Doctors, Others Vow to Ignore AIDS Measure if it Passes
SAN FRANCISCO (AP) _ Some 500 health care professionals have vowed that if a California ballot measure forcing them to report positive AIDS-test results becomes law, they will defy it, a spokesman for the group said Saturday.
Employees at the largest anonymous testing center in San Francisco also said they would refuse to reveal names of those who test positive for the human immunodeficiency virus if Proposition 102 is approved on Tuesday.
Proposition 102 would ban anonymous testing for the AIDS virus, require health officials and others to report the names of people ″reasonably believed″ to be infected with HIV, and require those infected with the virus to report the names of their spouse or sexual partners. Insurance companies could also test for the virus.
″The bottom line is when police come to our door and ask for the names, we’ll have to say we will not be accomplices to something designed for discrimination,″ said Rabbi Yoel Kahn of Congregation Sha’ar Zahav, which operates an outreach to the gay and lesbian community in San Francisco.
″The irresponsibile use of this information can result in people losing jobs, their health insurance and their homes,″ added Kahn, who fears that as a clergyman he may be required to report those carrying the virus.
Under the initiative, doctors face misdemeanor charges and fines of $250 for each patient they fail to report.
Despite that, Dr. Floyd Huen, medical director of Highland Hospital in Oakland, said 50 physicians had signed a pledge not to report the names of patients infected with HIV.

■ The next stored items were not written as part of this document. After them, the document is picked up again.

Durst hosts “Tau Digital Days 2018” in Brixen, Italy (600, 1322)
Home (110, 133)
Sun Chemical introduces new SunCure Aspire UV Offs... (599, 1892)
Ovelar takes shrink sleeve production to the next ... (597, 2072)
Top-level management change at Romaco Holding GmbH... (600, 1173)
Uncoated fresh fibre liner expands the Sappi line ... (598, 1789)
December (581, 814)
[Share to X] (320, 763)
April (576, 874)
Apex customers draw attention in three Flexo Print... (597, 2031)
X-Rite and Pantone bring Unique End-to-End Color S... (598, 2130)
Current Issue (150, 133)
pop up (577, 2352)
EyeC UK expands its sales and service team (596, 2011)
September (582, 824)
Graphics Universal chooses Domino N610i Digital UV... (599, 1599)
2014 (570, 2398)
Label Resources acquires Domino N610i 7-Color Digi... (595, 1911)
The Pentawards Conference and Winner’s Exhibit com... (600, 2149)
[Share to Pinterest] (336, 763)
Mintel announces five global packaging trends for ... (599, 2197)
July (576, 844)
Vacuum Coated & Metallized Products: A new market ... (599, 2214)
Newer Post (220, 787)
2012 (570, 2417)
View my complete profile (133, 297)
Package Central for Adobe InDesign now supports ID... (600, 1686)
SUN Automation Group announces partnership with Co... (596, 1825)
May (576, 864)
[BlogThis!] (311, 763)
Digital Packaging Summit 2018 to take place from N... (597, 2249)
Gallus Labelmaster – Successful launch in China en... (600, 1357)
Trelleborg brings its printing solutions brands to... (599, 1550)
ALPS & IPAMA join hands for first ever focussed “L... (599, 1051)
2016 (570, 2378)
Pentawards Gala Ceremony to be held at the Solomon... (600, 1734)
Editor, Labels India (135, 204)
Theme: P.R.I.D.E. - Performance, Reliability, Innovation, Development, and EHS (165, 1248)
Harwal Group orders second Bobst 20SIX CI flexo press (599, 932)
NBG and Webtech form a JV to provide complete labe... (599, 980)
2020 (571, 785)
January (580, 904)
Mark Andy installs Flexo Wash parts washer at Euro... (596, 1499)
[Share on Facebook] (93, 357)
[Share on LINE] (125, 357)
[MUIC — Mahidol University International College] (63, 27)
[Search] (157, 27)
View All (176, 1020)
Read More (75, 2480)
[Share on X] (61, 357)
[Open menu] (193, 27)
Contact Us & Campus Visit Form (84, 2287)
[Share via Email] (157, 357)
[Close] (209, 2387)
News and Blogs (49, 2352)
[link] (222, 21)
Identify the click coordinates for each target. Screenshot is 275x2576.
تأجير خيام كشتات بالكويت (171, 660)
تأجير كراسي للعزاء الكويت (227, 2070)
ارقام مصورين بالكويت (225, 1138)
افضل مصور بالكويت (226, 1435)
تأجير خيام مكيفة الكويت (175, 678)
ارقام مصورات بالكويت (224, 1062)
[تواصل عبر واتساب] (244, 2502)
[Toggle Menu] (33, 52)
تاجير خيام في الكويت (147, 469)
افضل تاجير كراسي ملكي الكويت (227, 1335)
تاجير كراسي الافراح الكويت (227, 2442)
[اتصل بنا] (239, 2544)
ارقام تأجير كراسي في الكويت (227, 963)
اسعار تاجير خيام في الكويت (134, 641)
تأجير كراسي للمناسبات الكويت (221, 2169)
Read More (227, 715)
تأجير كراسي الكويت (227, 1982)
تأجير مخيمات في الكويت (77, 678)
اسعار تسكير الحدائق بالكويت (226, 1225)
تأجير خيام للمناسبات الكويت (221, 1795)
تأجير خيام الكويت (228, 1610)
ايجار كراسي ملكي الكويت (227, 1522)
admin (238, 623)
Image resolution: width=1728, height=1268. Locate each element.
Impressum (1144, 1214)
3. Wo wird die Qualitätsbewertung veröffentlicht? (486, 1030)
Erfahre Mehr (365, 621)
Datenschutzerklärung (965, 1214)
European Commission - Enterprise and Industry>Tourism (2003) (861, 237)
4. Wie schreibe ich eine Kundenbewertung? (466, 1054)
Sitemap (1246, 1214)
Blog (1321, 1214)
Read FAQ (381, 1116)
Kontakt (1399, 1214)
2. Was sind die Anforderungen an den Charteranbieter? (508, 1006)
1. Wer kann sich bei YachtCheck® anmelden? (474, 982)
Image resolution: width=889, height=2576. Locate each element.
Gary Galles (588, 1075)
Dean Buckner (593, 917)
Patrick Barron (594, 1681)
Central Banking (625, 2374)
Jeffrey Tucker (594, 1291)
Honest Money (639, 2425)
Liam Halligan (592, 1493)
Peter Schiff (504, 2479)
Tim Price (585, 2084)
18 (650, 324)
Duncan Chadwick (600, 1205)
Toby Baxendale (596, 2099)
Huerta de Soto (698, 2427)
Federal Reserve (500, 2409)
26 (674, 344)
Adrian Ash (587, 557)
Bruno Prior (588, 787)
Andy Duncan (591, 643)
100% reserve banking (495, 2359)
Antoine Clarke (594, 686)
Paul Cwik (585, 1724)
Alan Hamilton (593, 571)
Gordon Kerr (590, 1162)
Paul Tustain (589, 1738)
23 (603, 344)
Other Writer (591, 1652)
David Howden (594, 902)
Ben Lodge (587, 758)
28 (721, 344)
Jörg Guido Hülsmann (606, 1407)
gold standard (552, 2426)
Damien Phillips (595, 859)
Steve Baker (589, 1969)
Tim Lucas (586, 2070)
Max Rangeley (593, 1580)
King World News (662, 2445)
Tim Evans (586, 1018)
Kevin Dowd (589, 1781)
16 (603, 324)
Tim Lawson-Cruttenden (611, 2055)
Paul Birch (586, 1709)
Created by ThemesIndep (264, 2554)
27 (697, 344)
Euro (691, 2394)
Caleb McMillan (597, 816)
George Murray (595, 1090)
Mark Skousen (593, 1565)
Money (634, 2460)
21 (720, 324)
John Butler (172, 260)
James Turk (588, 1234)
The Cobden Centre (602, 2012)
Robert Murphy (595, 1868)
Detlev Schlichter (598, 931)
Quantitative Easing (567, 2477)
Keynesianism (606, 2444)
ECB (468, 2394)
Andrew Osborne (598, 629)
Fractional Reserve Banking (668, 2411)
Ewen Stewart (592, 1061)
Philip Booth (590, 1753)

″I signed it. I will not turn over anyone in my practice,″ Huen said. ″This is bad public health policy because it will keep people away from being tested and treatment because of fear that they will be reported.″
Huen said many staff members are considering shredding patient records if the initiative passes.
Francis Salmeri, a spokesman for the Alternative Test Site, said workers have decided if the measure passes they will continue offering free anonymous HIV tests.
″Under no condition will we give out names,″ Salmeri said.
Supporters of the measure reacted angrily to the pledge program.
″I do not think responsible people should ask people to break the law,″ said Paul Mero, an aide to Rep. William Dannemeyer of Fullerton.
Dannemeyer co-sponsored the initiative with Paul Gann, the tax crusader who helped spearhead property tax-slashing Proposition 13 a decade ago, and who is now suffering from acquired immune deficiency syndrome because of a tainted blood transfusion.
Gov. George Deukmejian provoked an outcry from medical experts last week when he announced he would vote for the proposition. Three members of an advisory state AIDS committee resigned their positions in protest.
The governor’s endorsement prompted U.S. Surgeon General C. Everett Koop to denounce the measure, saying it would set back AIDS research a minimum of five years.